The famous  nutritionist Kraisid Tontisirin has been a great communicator and researcher on the Thai nutrition experience. 

So one of the big surprises of the Global Nutrition Report was to find Thailand off course on all 8 WHA nutrition indicators tracked in the report (under 5 stunting, wasting and overweight, exclusive breastfeeding rates, anemia in women, adult overweight, adult obesity and adult diabetes).

How could this be?  Looking at the numbers more closely the three under 5 anthropometry indicators are driven by a 2012 MICS survey in the WHO database.  That shows rising levels for these three indicators. 
The GNR 2015 launch in Bangkok last week was an opportunity to discuss the issues: are the numbers telling a true story and what to do?
Before the launch the 3 co-chairs of the Global Nutrition Report (me, Corinna Hawkes and Emorn Udomkesmalee) met with the recently appointed Minister of Health who was about to give the keynote.  He was visibly shocked at the conclusions drawn in the report: Thailand, the poster child of successful nutrition improvement efforts was “off course” across the board.  To his great credit, his surprise was channelled in an entirely positive way--as we sat with him he was on the phone to his senior advisors asking then to comment on the data and the assessment.  When he gave his speech he held up the 2 page Nutrition Country Profile for Thailand and said “this situation will change” and “nutrition improvement” will be one of the main priorities of his tenure.   These promises need to be monitored.

So, what did our Thai colleagues think of the data?  The MICS 2012 survey conducted by UNICEF in partnership with the Government (and released in 2014) was contrasted with a brand new Government survey which confirmed upward trends in wasting and under 5 overweight, but not stunting which was quite a bit lower.  Reasons for the discrepancies?  It was not clear.  Perhaps because the MICS survey is not confined to Thai citizens unlike the 2014 survey.  But both surveys indicated that 2 of 3 dimensions on under 5 malnutrition were worsening against a backdrop of stagnating adult anemia rates, slow improvements in exclusive breastfeeding rates and a worsening of all 3 adult overweight, obesity and diabetes rates. 
For an economy as wealthy as Thailand, how can this be?  Several reasons were put forward:

*Income inequality remains high – perhaps this is preventing the decline in stunting and wasting we would expect to see and is driving up other indicators
*High levels of in-migration might be affecting overall national nutrition rates
*The increasing levels of overweight, obesity and diabetes might have led to policymakers taking their eye off the undernutrition ball.

There are undoubtedly other reasons too, but it is surprising how little we in the nutrition community have to say about why some countries are doing better than others.  Kenya and Ghana were two of the big success stories highlighted in the GNR 2015, but there is little consensus as to what were the key drivers of that change.  We do need more research and analysis on the big picture changes. 

The event was brilliantly led by Emorn Udomkesmalee and hosted by the Institute of Nutrition at Mahidol University.

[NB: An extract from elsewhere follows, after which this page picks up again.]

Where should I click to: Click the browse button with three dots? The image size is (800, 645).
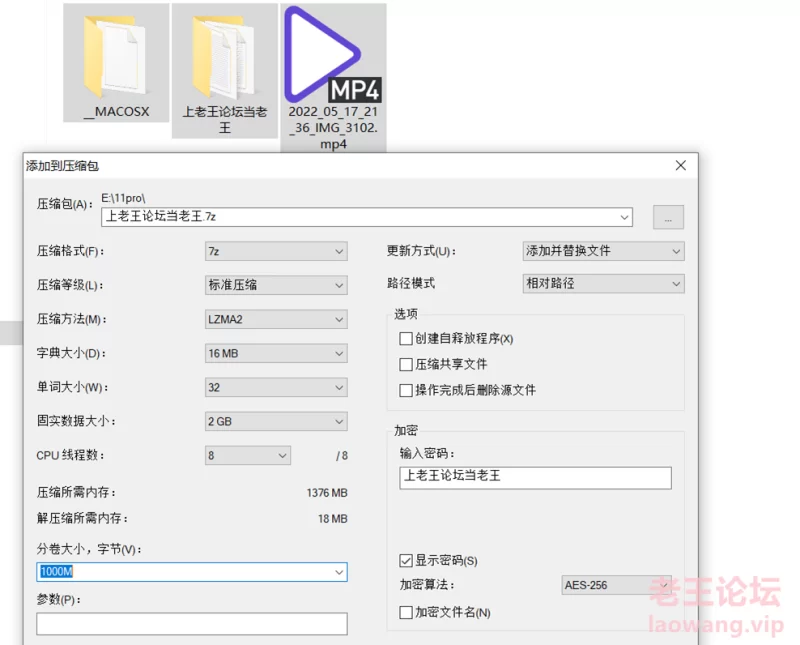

The launch events are valuable, I think, because they allow outsiders like me to present data with inconvenient implications; implications that those working in the country might find uncomfortable to share (my slides are here). This sparks conversations and hopefully action to get countries back on course.  We wish the Minister of Health well in his attempts to do this for Thailand in the next few years. 

Thailand wrote the book on undernutrition reduction in the 20th century.  Now we look to it to write the 21st century book on ending malnutrition in all its forms by 2030.